The Tin Flute by Gabrielle Roy

Author:Gabrielle Roy [Roy, Gabrielle]
Language: eng
Format: epub
Tags: French-Canadian fiction
Publisher: Toronto : McClelland and Stewart
Published: 1982-03-28T04:00:00+00:00


SIXTEEN

In the house on Beaudoin Street there was not a sound to be heard but the rattle of the kettle lid in the kitchen and from time to time the tapping of Florentine's high heels on the linoleum.

A vague melancholy and heavy silence hung in the dining room.

For Jean's visit the girl had scrubbed and waxed and dusted, whisking out of sight all the bits of clothing and the ill-used toys that testified to the cramped life of the family in these rooms. She had arranged the chairs around the table according to her own fancy, exposing certain light-coloured areas on the wallpaper which revealed its fatigue and age. She hid away the knick-knacks that had littered the buffet; in their place she laid an embroidered, heavily starched runner, and on it, right under the holy picture, a clay vase with a few forlorn paper flowers. The picture showed the Christ-child half draped in scarlet cloth, grasping with his chubby arms a Madonna dressed in dark-blue robes. It was at this picture that Jean was staring just now in a state of morose embarrassment.

Florentine was fussing about in her housewife role. She had thought it an excellent idea to show herself in this light. She hadn't dared for a minute to doubt that he would come, though she had gone to the window from time to time, peeking out and crumpling the curtain in her hand, then slowly letting it fall.

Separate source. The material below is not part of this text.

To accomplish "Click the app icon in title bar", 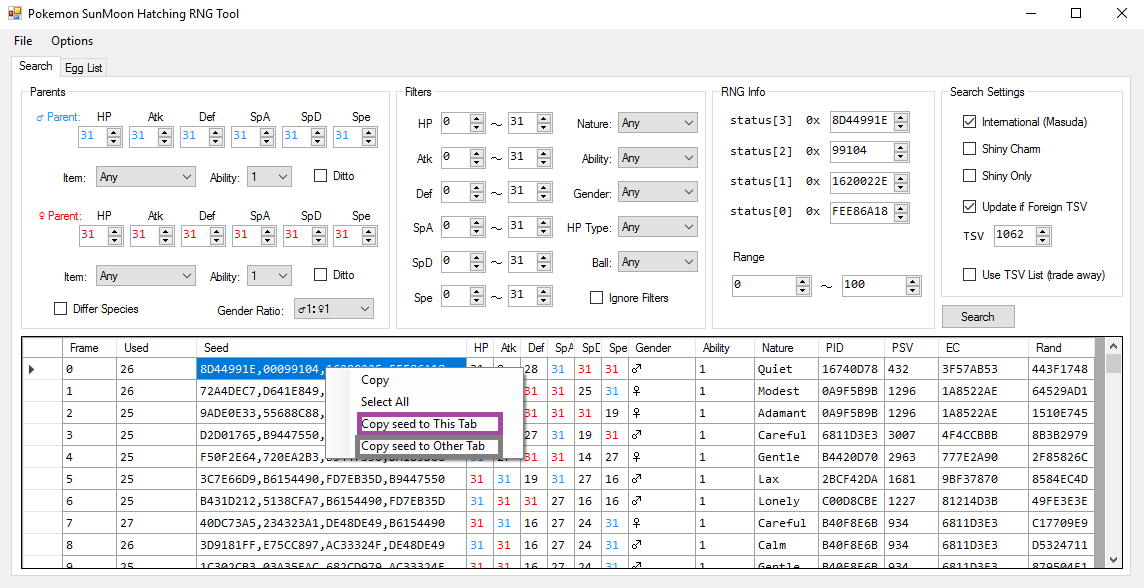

Now that she had him there, she harnessed all her energy to defy the young man's will rather than to please him; and she played her role with caution. Brightly coloured jewellery rattled at her neck and on her wrists, the nervous voices of her willpower. Over her black silk dress a little oilcloth apron slid and rustled with every movement.

One minute she would be there with Jean, asking if he wasn't bored. Lively and attentive, she would bring him a cushion, a magazine or some snapshots of herself in an album. Leaning on his shoulder she would give him the needed explanations. Then, a second later she'd be in the kitchen, singing as she busied herself at the stove.

Jean was exasperated by these attentions. She was treating him with the consideration and confidence due a fiance, as if there had been a tacit agreement between them. She left him alone to make some fudge, and went on chatting from the kitchen in a friendly way, slightly detached but polite. Her attitude bespoke a wakeful, prudent reserve. She avoided touching his hand, and when he asked her to sit down she chose a chair that was not next to his. And she put on a serious, preoccupied air, playing with her bracelets, not looking when she felt his eyes upon her.

Florentine's ruses forced a smile from Jean. You're smart, he thought. If I didn't know better I'd think you hadn't a single trick up your sleeve. But her comings and goings were driving him crazy. She slipped through his fingers with great skill.